18 July is Nelson Mandela International Day, established by the United Nations. It marks the birthday of the globally acclaimed Nobel Peace Prize winner, the South African icon of peace, justice, democracy, reconciliation and healing.
On Mandela Day people of goodwill are encouraged to spend 67 minutes of their time in service to others in need, in appreciation of the 67 years that Nelson Mandela spent fighting for equality and human rights for all.
His eldest daughter, Dr. Makaziwe Mandela, was in Rome to celebrate the International Day.
Affectionately known as Maki Mandela, she is a rights activist following in the footsteps of her father. She told Vatican Radio that she finds herself in Italy to participate in the Turin Fashion week with a fashion collection produced by ‘House of Mandela’, the Foundation she heads to promote development and showcase the history, culture and legacy of the Mandela family and their people.
Marking Nelson Mandela International Day, she reflected on the timeliness of her father’s message in a world fraught with division, conflict and fear.
The world is in chaos, Maki said, and wars have plagued Africa for many decades.
“Mainly because of greed, because of racism and ethnicity, poverty has always been with us.”
Expressing her belief that as long as these differences exist, the world will not experience peace, and in line with her father’s vision, she said the only path to global stability is that of dialogue and encounter.
These are words and concepts that resonate with Pope Francis’ call for fraternity.
I asked her how they resonate in South Africa today, a democratic country thanks to the struggle of her father and his comrades, and thanks to his vision based on reconciliation and healing; a country, however, that has not lived up to the model he built, but that still struggles with poverty, inequality, corruption and division.
“What we see in South Africa today, in the past and today, are the racial divisions that exist in every country in the world,” Maki said.
She noted that also in European Italy, there’s “the issue of immigrants who arrive and who are not welcomed, included and integrated into society.”
“So I think it’s not just the role of South Africa, it’s the role of Africa as a continent, it’s the role of Europe as a continent, of Asia and of America as continents, to begin to build the bridges across borders and dismantle the differences and the divisions that are causing us to live in fear,” she said.
Maki Mandela pointed to ignorance as a culprit for the state of things in which the world finds itself today.
“In my view, [ignorance] is the thing that contributes, because a lot of us do not read, do not educate ourselves.

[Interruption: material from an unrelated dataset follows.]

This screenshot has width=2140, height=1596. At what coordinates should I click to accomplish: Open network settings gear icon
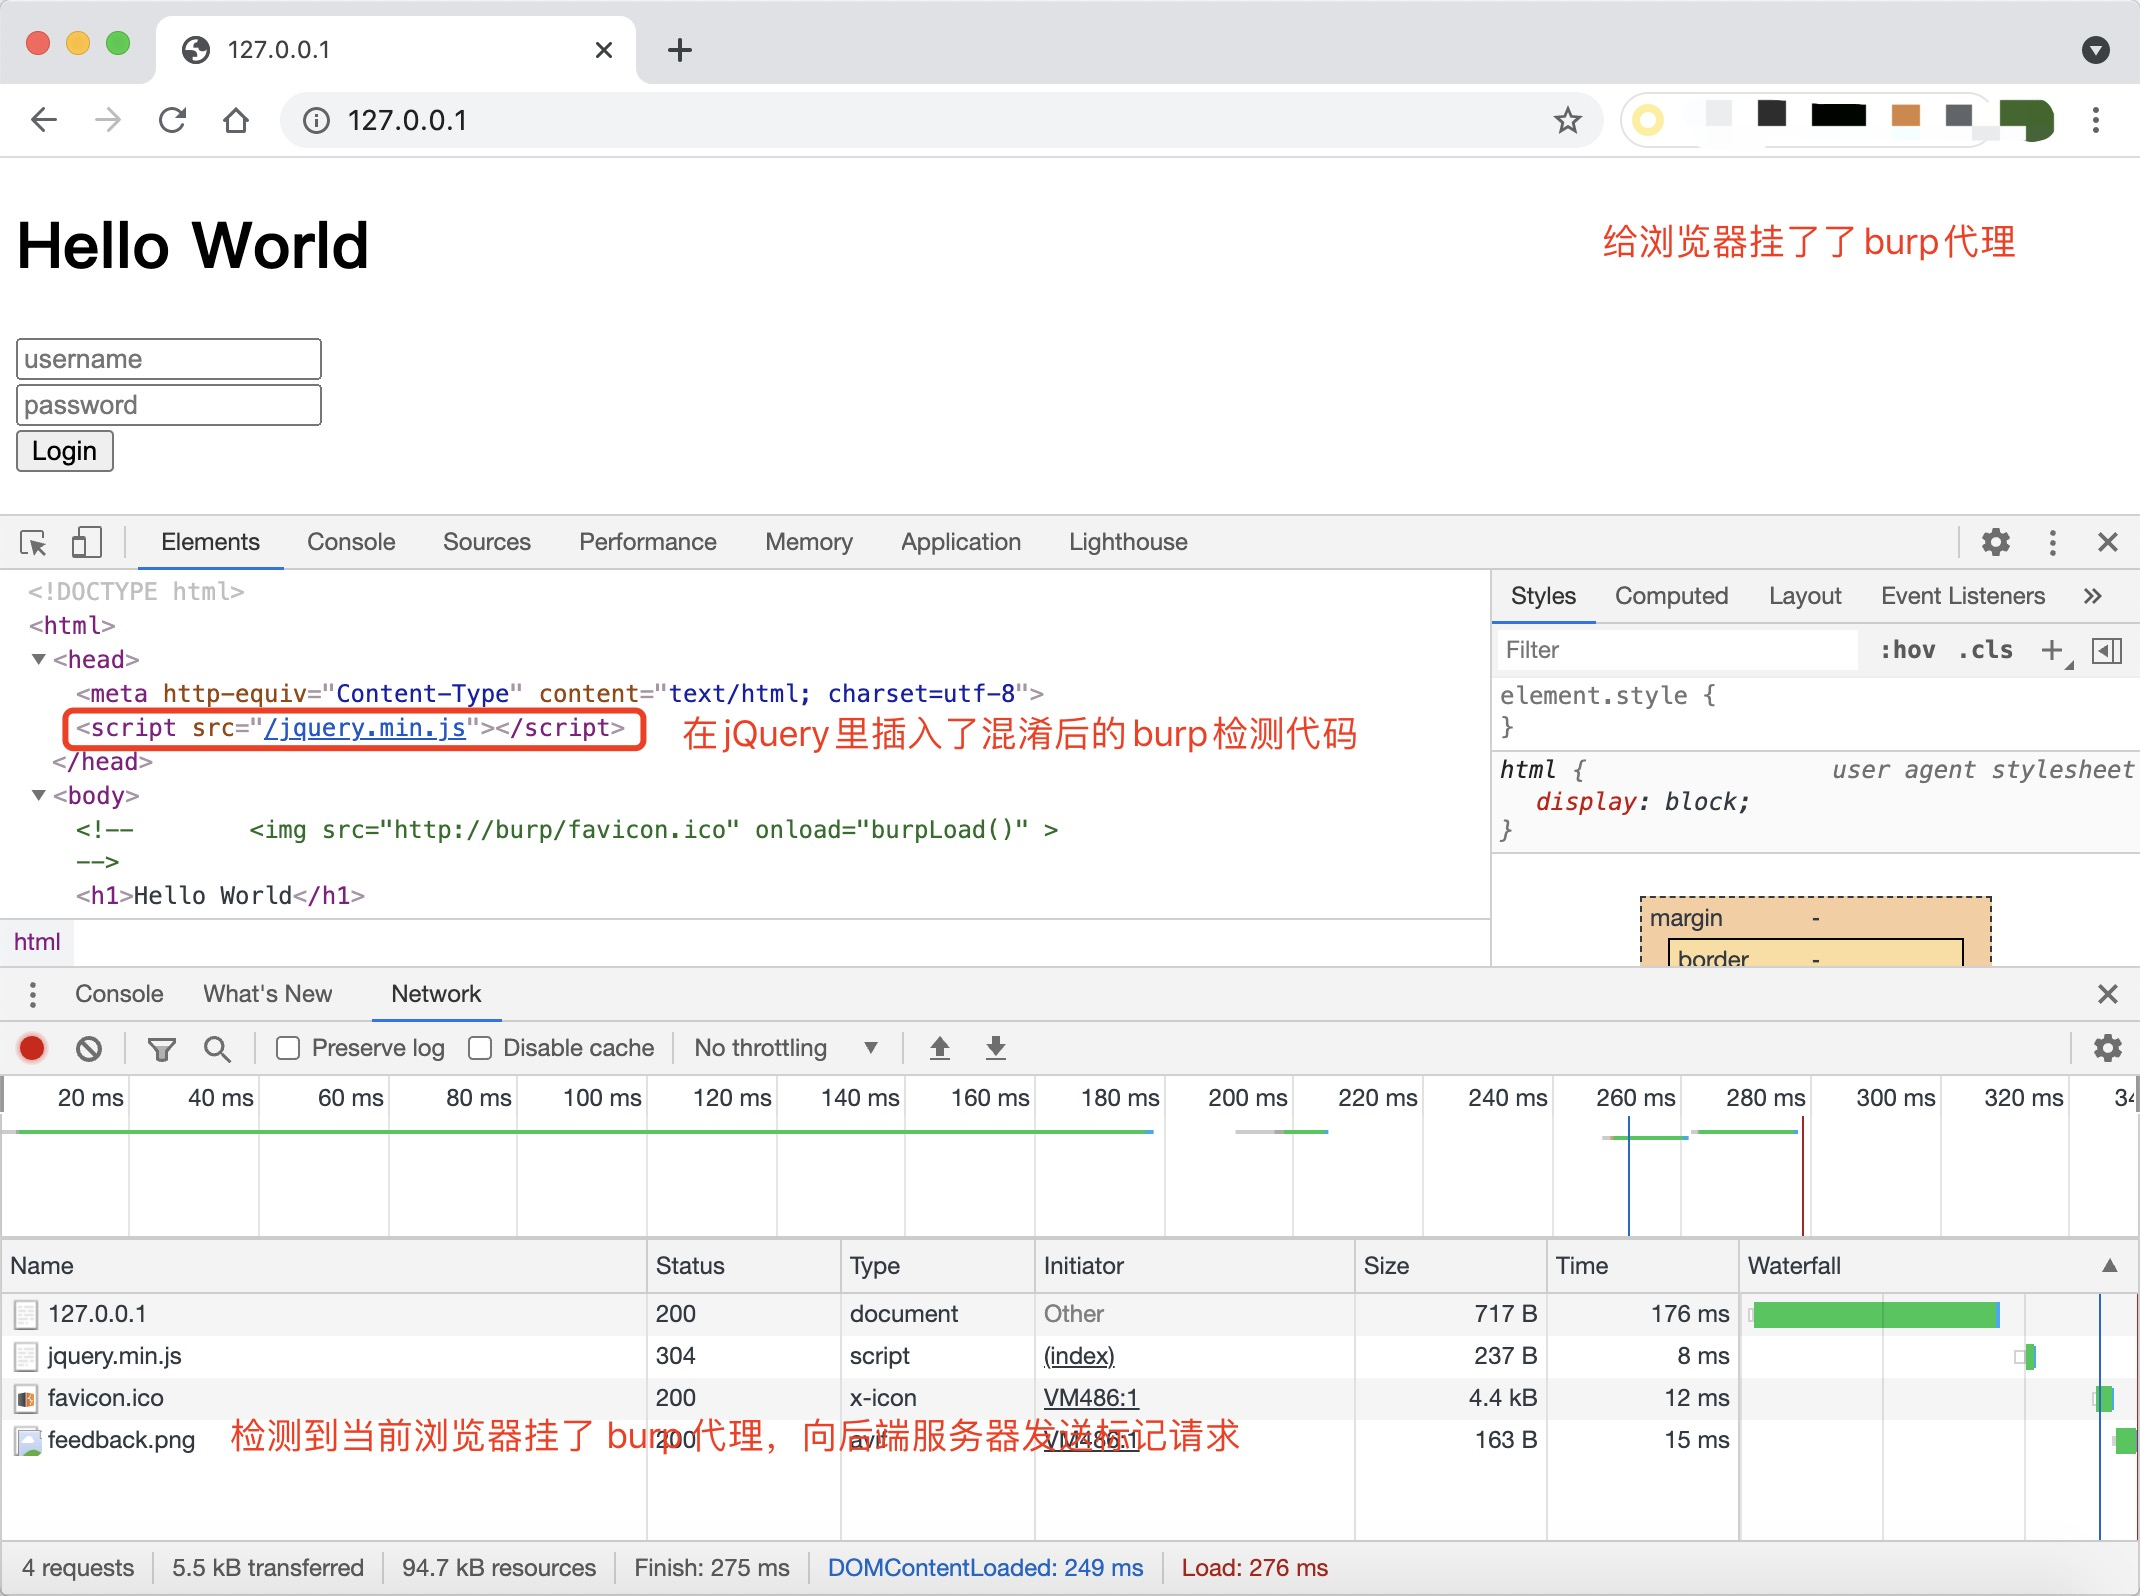pyautogui.click(x=2107, y=1048)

We don’t learn from the past. And if we are not learning from the past, we don’t know how to structure a future that will benefit all of us,” she said.
“We have to go beyond these differences and learn to be empathetic, compassionate and kind to each other.”
Commenting on the fact that Dr. Mandela’s father was a man who “trusted” in humanity, as witnessed by his harsh and decade-long struggle, believing in a better South Africa and a better world, “Are you the same?” I asked: “Do you believe we will overcome what we are going through?”
“I am an eternal optimist,” she replied, “I still struggle with the issue of forgiveness, which came naturally to my father. But one thing I’ve learnt in life is that if you are bitter and twisted and angry, you only destroy yourself. You kill yourself.”
“But when you learn to forgive and be kind and generous to all people, you thrive as an individual. And I think my message and I think the message of Pope Francis today is that all of us have the natural ability to do good in this world.”